-- START PAGE EXCERPT --
I’ve met with prospective students’ families here, and when I tell them about the broader sort of religious and Christian landscape here at Princeton, they’re kind of shocked because they thought it was sort of you know, the fallowed ground where no Christian can be found at any corner of the university. And surely there’s opposition here, and it’s not entirely friendly to the Christian landscape, but there is healthy sort of engagement and community as Matt was saying there, and we’re wrestling through lots of these things. And there’s no need to sort of fear monger, or cast sort of this dark blanket over this context at these strategic influential universities. I really think if parents and pastors did a good job of really being honest with the challenges that are out there, and then providing resources to respond to them, it would set up students so much better as they enter into this really, really pivotal time of life.
-- END PAGE EXCERPT --
TASK REQUIREMENTS — In the Princeton passage, what does the speaker say parents and pastors should do to better prepare students?
-- START DATASET CONTENT --
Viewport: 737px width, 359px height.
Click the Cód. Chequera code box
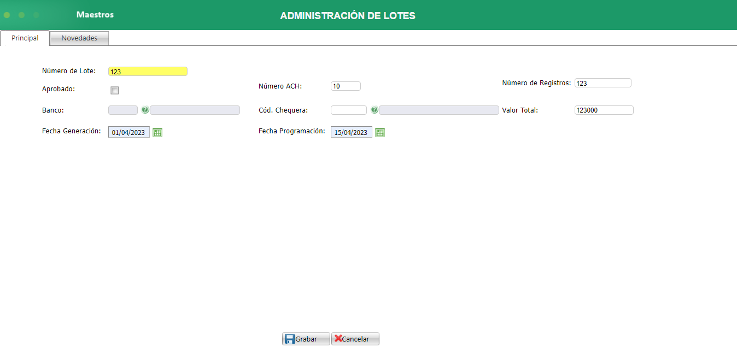(x=349, y=109)
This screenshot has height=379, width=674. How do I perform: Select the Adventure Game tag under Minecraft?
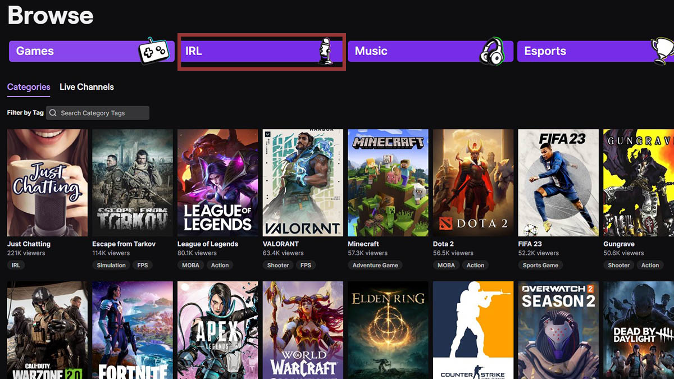pyautogui.click(x=375, y=265)
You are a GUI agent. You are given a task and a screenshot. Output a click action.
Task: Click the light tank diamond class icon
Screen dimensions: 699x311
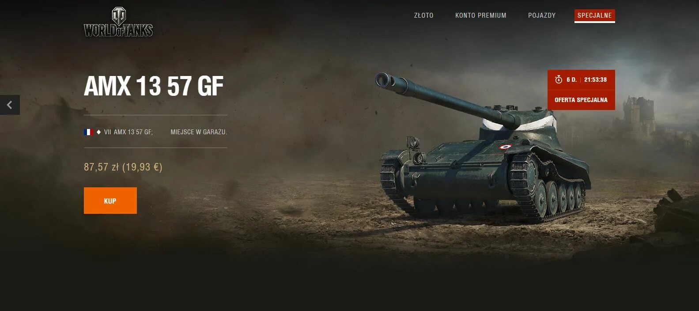[99, 132]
-- END DATASET CONTENT --
EXPECTED ANSWER — Be honest about the challenges out there and provide resources to respond to them.